If you do not have the ability to modify device's DNS settings manually, then you still have several options involving techniques such as ARP Spoofing, Rogue DHCP and other creative methods.
At last you need to configure a fake service where DNSChef will point all of the requests. For example, if you are trying to intercept web traffic, you must bring up either a separate web server running on port 80 or set up a web proxy (e.g. Burp) to intercept traffic. DNSChef will point queries to your proxy/server host with properly configured services.
DNSChef is a cross-platform application developed in Python which should run on most platforms which have a Python interpreter.

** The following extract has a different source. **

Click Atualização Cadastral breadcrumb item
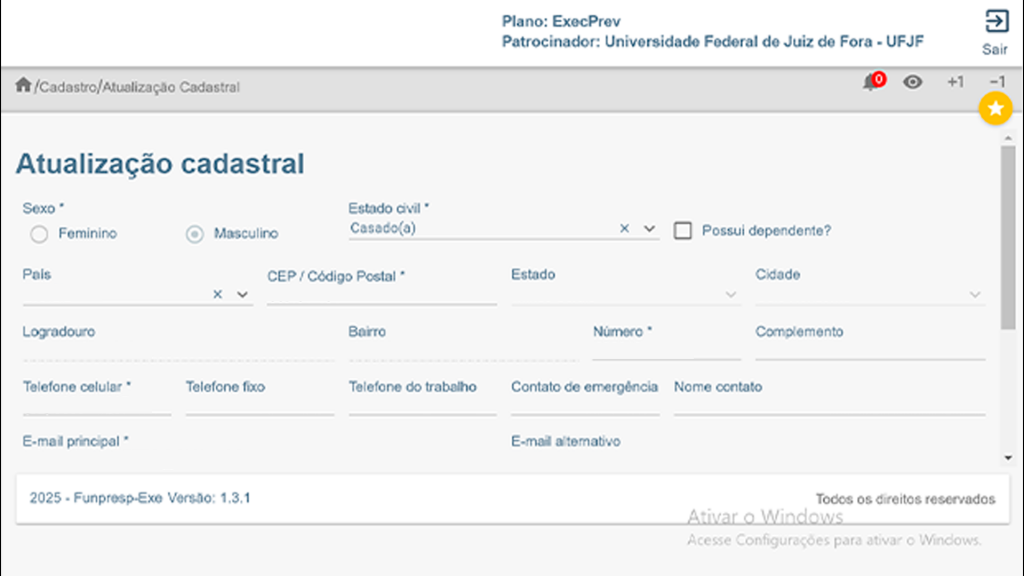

You can use the supplied dnschef.exe executable to run it on Windows hosts without installing a Python interpreter. This guide will concentrate on Unix environments; however, all of the examples below were tested to work on Windows as well.
Let's get a taste of DNSChef with its most basic monitoring functionality. Execute the following command as root (required to start a server on port 53):
./dnschef.py _ _ __
| | version 0.5 | | / _|
__| |_ __ ___ ___| |__ ___| |_
/ _` | '_ \/ __|/ __| '_ \ / _ \ _|
| (_| | | | \__ \ (__| | | | __/ |
\__,_|_| |_|___/\___|_| |_|\___|_|
iphelix@thesprawl.org
[*] DNSChef started on interface: 127.0.0.1
[*] Using the following nameservers: 8.8.8.8
[*] No parameters were specified. Running in full proxy mode
Without any parameters, DNSChef will run in full proxy mode. This means that all requests will simply be forwarded to an upstream DNS server (8.8.8.8 by default) and returned back to the quering host. For example, let's query an "A" record for a domain and observe results:
host -t A thesprawl.orgDNSChef will print the following log line showing time, source IP address, type of record requested and most importantly which name was queried:
[23:54:03] 127.0.0.1: proxying the response of type 'A' for thesprawl.org
This mode is useful for simple application monitoring where you need to figure out which domains it uses for its communications.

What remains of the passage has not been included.